Pull out each line of the entries that contains the word "perform" and copy those lines.
══ Data for this task ══
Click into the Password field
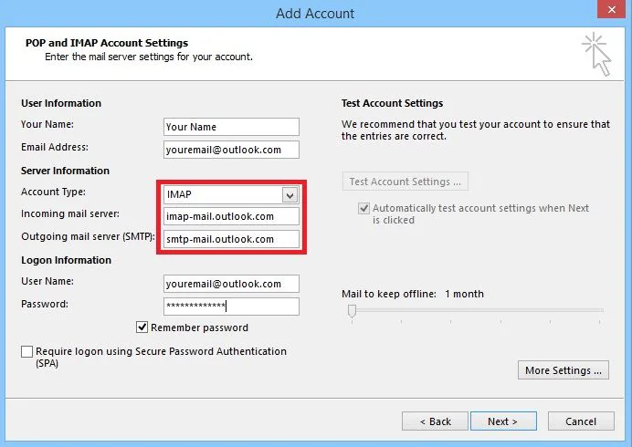 (x=231, y=307)
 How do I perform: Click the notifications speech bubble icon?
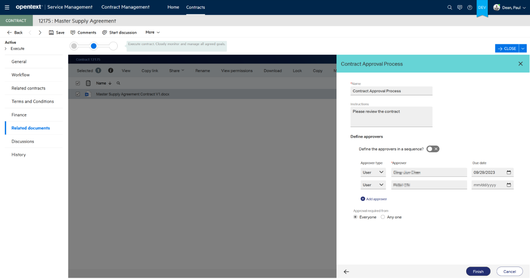coord(460,7)
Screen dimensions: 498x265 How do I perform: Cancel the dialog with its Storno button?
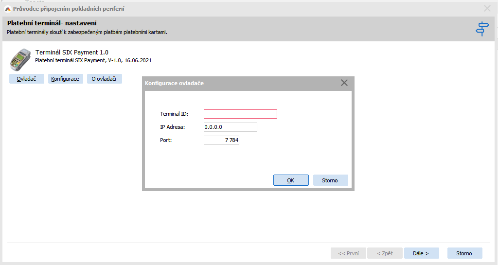[x=330, y=180]
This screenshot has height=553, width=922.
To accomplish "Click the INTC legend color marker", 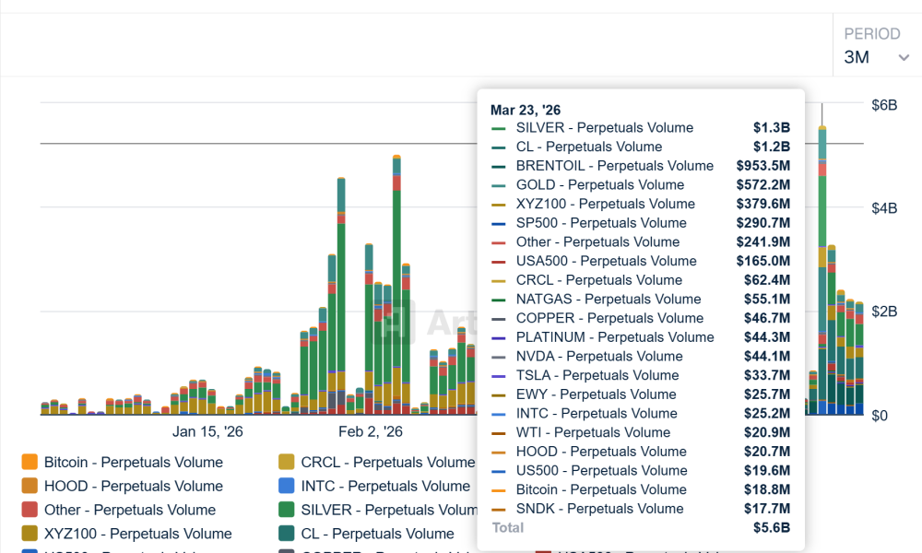I will coord(286,486).
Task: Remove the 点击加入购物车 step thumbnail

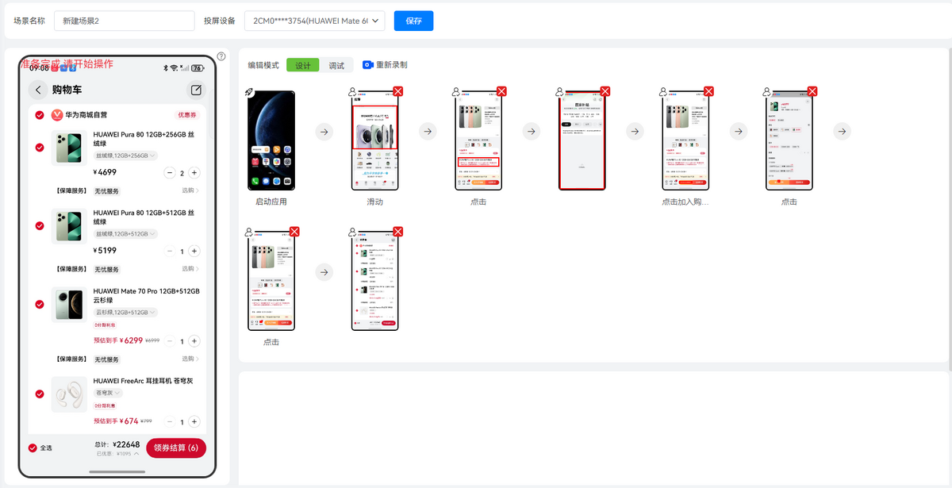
═══
:: Written response ::
 How do I perform: Click the notifications speech bubble icon?
Screen dimensions: 498x265 How do I perform: Cancel the dialog with its Storno button?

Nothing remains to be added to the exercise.